Imagine you want to make a twitter bot that is rewarded by likes, it adapts it’s tweets in attempt to maximise its rewards.
Unlike the typical episodic setting, where the return can be calculated after some fixed amount of time, or when the episode halts (for example at the completion of a game of Go). In this setting, there is no (efficient and unbiased) way to estimate the return. Despite this, is there a way to act ‘rationally’?
A resource bounded oracle
In this setting we can think of the oracle as one that has bounded resources. For example, it may have some finite computational power (and no memory). It searches through the past for useful actions. When it finds good actions it rewards them.
Formal setting
At each time step, $t \in \mathbb Z^+$, you take an action $a^t \in A$ an recieve a reward $r^t \in \mathbb R^t$ (the size of the reward vector changes with $t$). The goal is to learn a poilcy $\pi$ that receives past actions and rewards that maximises $R^{\infty}$.
\[a^{t+1} = \pi(a^{t:0}, r^{t:0}) \\ R^{\infty} = \mathop{\mathbb E}_{s_t \sim p(\cdot \mid a^{t:0})} \parallel r^i(s_t) \parallel \\\]We can write the rewards received as a matrix by stacking them horizontally.
\[\begin{align} \textbf{R}^t &= \begin{bmatrix} r_0^0 & r_0^1 & r_0^2 & r_0^3 \\ & r_1^1 & r_1^2 & r_1^3 \\ & & r_2^2 & r_2^3 \\ & & & r_3^3 \\ \end{bmatrix}\\ &= [\text{actions taken} \times \text{time steps}] \end{align}\]Where $r^t_n$ denotes the reward for the $n$th action recived at time $t$.
Note the size of $\textbf{R}^t$. We can imagine a point where we have taken thousands of actions and are receiving feedback on all of them. We may want to integrate this recent feedback with past feedback, which would require $\mathcal O(n^2)$ operations.
So given a time step, how might the rewards be distributed over the past actions?
The velocity ($\Delta R$) and acceleration ($\Delta^2 R$) appear to be useful signals. A simple heurstic could be to maximise them in place of the true $R$.
Problem
We dont get the return. So we cannot use X types of learning. Also. TD updates dont make sense. WHY?!?!
If arbitrary things can happen in the future, the we have little hope of being able to learn much. What if we know the rewards are monotonic? Still doesnt help much…
Without strong priors, this is a really hard problem!??!
Learning
Learning in this setting poses some interesting quirks:
- we really want to pick actions that will be useful in the long term! Ones that continue to pay off (or positively effect the reward of new actions)!

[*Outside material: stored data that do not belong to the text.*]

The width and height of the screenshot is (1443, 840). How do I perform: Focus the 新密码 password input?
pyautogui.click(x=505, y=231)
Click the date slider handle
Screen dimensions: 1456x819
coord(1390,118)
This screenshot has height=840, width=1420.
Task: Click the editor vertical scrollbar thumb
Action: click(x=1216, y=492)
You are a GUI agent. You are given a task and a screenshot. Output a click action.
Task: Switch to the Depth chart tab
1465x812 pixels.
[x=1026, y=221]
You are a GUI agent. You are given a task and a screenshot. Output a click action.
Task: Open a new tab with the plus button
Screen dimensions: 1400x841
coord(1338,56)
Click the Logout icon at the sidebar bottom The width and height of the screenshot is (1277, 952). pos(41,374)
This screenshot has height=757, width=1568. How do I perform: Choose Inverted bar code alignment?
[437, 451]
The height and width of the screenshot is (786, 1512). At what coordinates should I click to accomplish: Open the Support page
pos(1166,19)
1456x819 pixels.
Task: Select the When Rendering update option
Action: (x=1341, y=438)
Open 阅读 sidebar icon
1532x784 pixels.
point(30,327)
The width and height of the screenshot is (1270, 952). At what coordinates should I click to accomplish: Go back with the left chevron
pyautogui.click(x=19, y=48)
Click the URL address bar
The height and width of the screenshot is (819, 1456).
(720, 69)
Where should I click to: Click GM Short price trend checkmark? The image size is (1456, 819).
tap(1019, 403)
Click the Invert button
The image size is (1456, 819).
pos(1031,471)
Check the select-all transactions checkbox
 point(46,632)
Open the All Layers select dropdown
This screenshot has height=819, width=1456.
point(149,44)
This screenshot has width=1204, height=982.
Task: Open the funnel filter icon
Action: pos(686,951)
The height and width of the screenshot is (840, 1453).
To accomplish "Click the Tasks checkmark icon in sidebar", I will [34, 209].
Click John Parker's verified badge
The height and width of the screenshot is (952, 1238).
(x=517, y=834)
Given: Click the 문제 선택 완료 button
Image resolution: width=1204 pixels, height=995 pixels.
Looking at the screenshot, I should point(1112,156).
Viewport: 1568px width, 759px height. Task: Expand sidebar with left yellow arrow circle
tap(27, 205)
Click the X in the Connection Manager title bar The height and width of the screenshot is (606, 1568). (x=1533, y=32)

- because the relationship between actions and short term rewards are easier to learn (there is more data) we would expect an agent’s behaviour to be myopic (how can this be avoided?)
as well as;
Counting on future rewards
We need to distinguish between two cases; (1) shitty action, (2) payoff is still in the future.
For example consider the tweet:
What do the fourier transform, uncertainty principle and statistical manifolds have in common?
— Alexander Telfar (@telfarac) May 23, 2018
If I have N samples on a statistical manifold then the more I know about local structure the less I know about global structure.
Does it have no likes because it is uninteresting/not clear/… not a good action? Or because the payoff still lies somewhere in the future. What am I to make of this? It leads to two interesting questions about the explore/exploit trade-off.
- $\textbf{Q:}$ How should we exploit our knowledge of past rewards to update our policy (even if we believe an action has a large payoff coming, but has not yet recieved any reward?).
- $\textbf{Q:}$ How should we explore alternatives given that we may never get a clear answer whether the action was good.
Dependence on the future
The reward received, $r_t$, at time, $t$, for the $i$th action (at time $t=i$) is dependent on past and future actions $r^t_i = R(a_t, \dots, a_0)$. This leaves open the possibility that you can take actions now that influence the rewards recieved by past actions. For example, “please retweet X”. Heh, or citing your own past work…
This seems very dangerous!! I imagine an agent in this setting would be very likely to start optimising something different to what we wanted as it now has the ability to give itself reward. $\textbf{Q:}$ How can we build a learner is protected against self-gratification? One that doesnt (/minimally) cite itself?